Remove all HTML labels in a message field

User: "bea11005"
New Altair Community Member
Updated by Jocelyn

Hi everyone!

I want to delete all HTML labels in a message field, so I could count characters from the message without them with lenght operator.

How can I do it?

 

Find more posts tagged with

Sort by:
1 - 8 of 81
    User: "Thomas_Ott"
    New Altair Community Member

    You'll need the Web Mining extension for that. It has the ability to get rid of HTML tags. 

    User: "bea11005"
    New Altair Community Member
    OP

    I have to remove HTML labels of an attribute of a dataset.

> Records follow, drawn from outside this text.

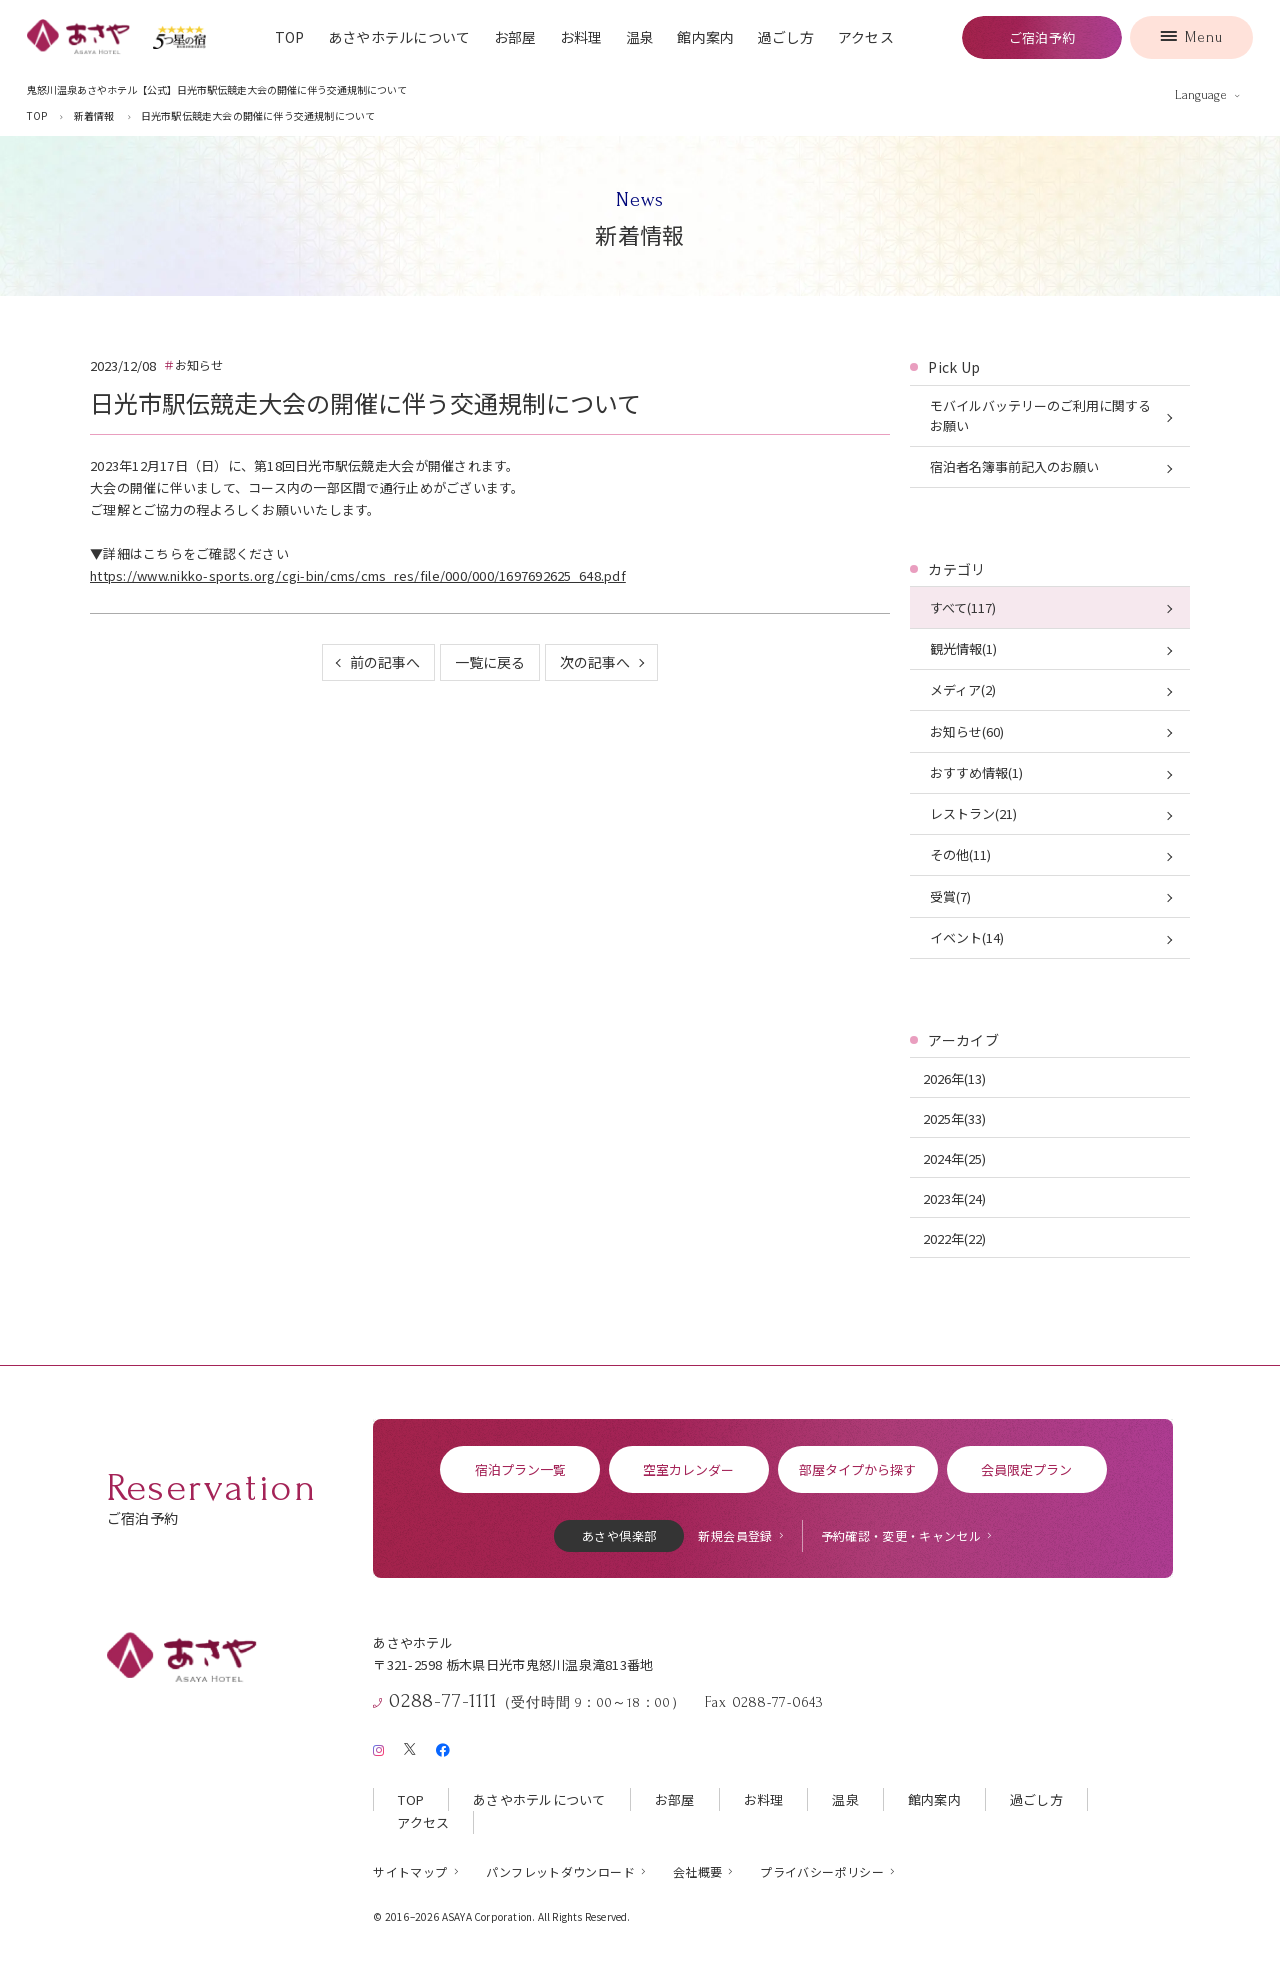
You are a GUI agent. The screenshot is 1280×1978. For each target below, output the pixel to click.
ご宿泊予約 (1042, 37)
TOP (290, 37)
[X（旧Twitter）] (410, 1746)
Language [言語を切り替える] (1201, 95)
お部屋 (515, 37)
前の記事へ (385, 662)
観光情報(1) (963, 648)
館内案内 (705, 37)
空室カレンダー (688, 1469)
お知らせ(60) (967, 731)
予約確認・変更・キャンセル (901, 1535)
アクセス (866, 37)
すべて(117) (963, 607)
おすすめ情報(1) (976, 772)
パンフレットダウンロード (560, 1871)
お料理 (581, 37)
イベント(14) (967, 937)
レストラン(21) (973, 813)
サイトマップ (410, 1871)
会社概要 (697, 1871)
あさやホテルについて (399, 37)
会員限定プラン (1026, 1469)
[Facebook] (442, 1746)
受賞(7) (950, 896)
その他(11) (960, 854)
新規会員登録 (735, 1535)
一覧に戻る (490, 662)
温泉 (640, 37)
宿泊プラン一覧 (520, 1469)
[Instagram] (378, 1746)
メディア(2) (963, 689)
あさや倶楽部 (619, 1535)
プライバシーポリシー (822, 1871)
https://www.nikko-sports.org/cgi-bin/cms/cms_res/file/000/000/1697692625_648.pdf (358, 575)
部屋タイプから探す (857, 1469)
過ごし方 (786, 37)
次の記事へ (595, 662)
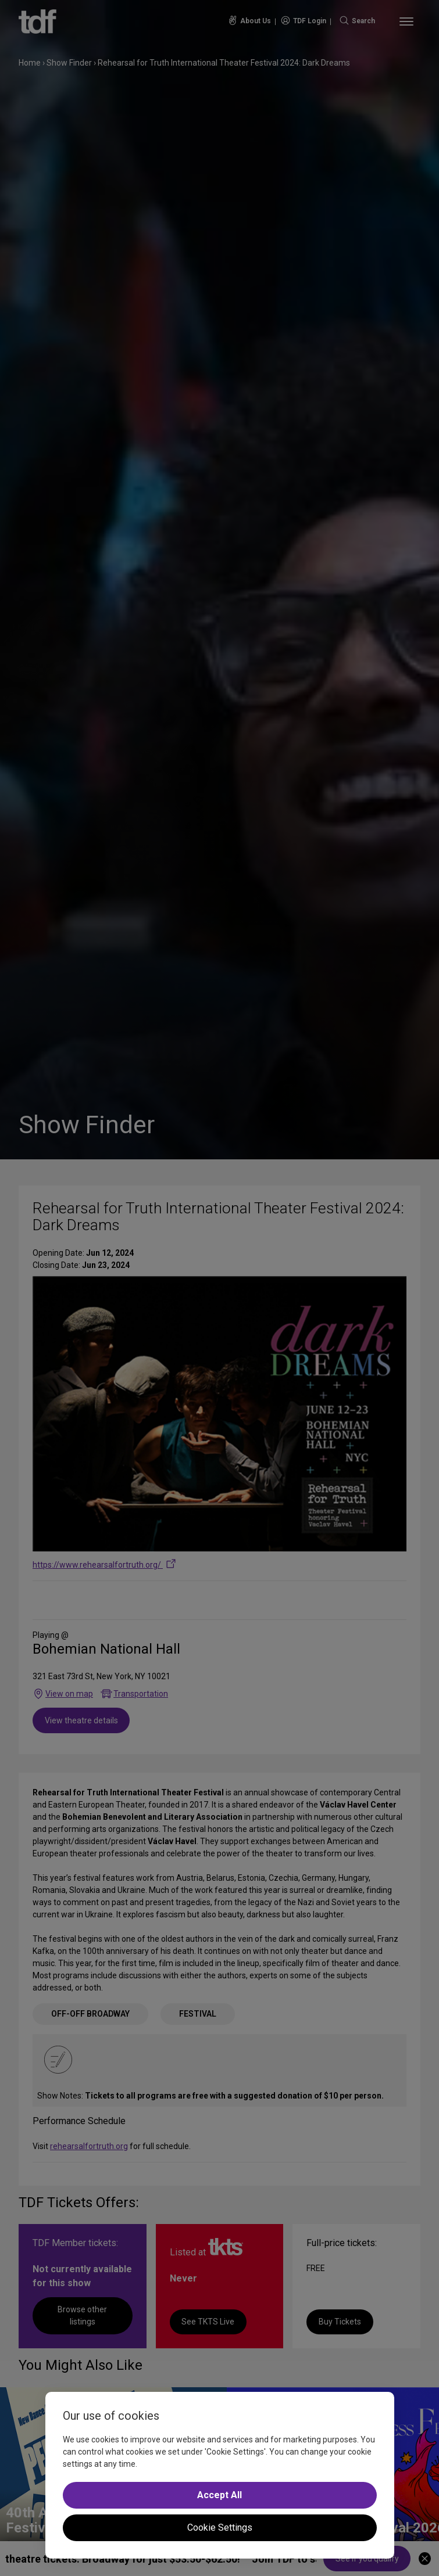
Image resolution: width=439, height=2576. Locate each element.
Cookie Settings (219, 2527)
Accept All (219, 2494)
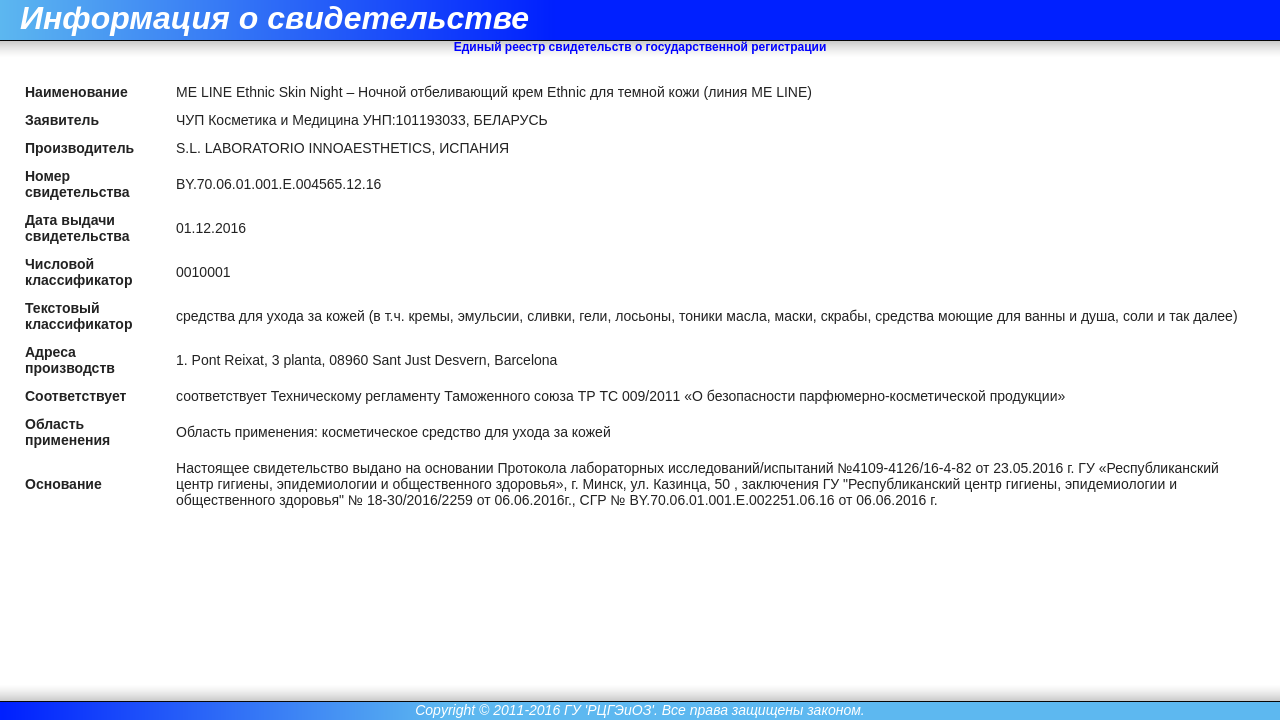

    Which operator should I use?

    User: "Thomas_Ott"
    New Altair Community Member

    Depends on how your data is set up but I would look at the Extract Content, Unescape HTML, or Unescape HTML Document operators .

    User: "bea11005"
    New Altair Community Member
    OP

    I will try. Can i do it with a regular expressions tha delete everything between <> symbols?

    User: "Thomas_Ott"
    New Altair Community Member

    Yes you can do RegEx. Just use the Replace operator. 

    User: "bea11005"
    New Altair Community Member
    OP

    What RegEx can I use?

    User: "Thomas_Ott"
    New Altair Community Member

    Without seeing your data, I would guess something like this: \<.*\>

     

    and replace with a space or something else.

    User: "kayman"
    New Altair Community Member

    That's a greedy regex, so that would eat all your tags in one go and leave you with not much content.

     

    Remove tags either with <.*?> (note the question mark that makes it a non greedy regex) or <[^>]+>